— begin INFORMATION SHOWN —

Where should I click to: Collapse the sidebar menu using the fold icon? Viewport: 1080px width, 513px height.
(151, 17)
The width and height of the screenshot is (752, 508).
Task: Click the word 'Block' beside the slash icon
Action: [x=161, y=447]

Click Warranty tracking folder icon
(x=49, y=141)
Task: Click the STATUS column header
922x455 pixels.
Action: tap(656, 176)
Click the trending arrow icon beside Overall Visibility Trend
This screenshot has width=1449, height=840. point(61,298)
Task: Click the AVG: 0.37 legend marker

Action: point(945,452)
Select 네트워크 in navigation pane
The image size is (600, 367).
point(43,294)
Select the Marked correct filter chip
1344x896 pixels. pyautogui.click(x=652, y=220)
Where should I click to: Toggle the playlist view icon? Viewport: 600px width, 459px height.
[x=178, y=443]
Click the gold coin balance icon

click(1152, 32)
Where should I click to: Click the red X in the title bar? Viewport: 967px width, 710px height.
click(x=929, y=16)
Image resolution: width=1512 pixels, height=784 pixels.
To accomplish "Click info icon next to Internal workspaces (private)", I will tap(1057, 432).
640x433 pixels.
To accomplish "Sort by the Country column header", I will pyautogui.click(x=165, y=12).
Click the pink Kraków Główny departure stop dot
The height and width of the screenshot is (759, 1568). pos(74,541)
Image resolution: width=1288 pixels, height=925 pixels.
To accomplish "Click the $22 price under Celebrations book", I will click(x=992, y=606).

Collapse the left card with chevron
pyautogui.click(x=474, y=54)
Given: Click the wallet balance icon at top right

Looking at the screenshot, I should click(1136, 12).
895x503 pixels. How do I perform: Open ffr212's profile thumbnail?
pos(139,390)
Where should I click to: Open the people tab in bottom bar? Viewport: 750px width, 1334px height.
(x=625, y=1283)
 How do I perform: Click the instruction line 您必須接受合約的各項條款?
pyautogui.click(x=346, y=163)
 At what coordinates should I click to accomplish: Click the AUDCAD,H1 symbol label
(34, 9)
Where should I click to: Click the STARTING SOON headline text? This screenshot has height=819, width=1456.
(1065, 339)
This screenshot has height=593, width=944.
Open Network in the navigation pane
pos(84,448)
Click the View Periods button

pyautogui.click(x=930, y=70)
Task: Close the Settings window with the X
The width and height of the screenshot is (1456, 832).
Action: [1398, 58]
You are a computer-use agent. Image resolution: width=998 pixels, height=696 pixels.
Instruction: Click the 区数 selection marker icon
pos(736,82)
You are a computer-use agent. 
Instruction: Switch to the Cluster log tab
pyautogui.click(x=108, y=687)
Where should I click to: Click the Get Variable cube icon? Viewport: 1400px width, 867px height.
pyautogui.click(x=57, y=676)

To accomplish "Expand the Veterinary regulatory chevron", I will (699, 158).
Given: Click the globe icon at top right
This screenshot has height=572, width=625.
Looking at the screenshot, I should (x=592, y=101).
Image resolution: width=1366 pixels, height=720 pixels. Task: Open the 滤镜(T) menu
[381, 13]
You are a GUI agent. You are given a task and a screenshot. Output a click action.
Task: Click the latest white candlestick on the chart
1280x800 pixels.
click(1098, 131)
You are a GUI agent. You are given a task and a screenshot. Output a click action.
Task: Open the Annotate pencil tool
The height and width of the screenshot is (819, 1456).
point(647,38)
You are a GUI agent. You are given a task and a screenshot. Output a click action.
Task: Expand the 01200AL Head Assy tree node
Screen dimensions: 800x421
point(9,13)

— end INFORMATION SHOWN —

List each line of the records above that contains the string "resolution", copying every such line in full.

CORRECT RESPONSE
Image resolution: width=1512 pixels, height=784 pixels.
Image resolution: width=1288 pixels, height=925 pixels.
You are a computer-use agent. Image resolution: width=998 pixels, height=696 pixels.
Image resolution: width=1366 pixels, height=720 pixels. Task: Open the 滤镜(T) menu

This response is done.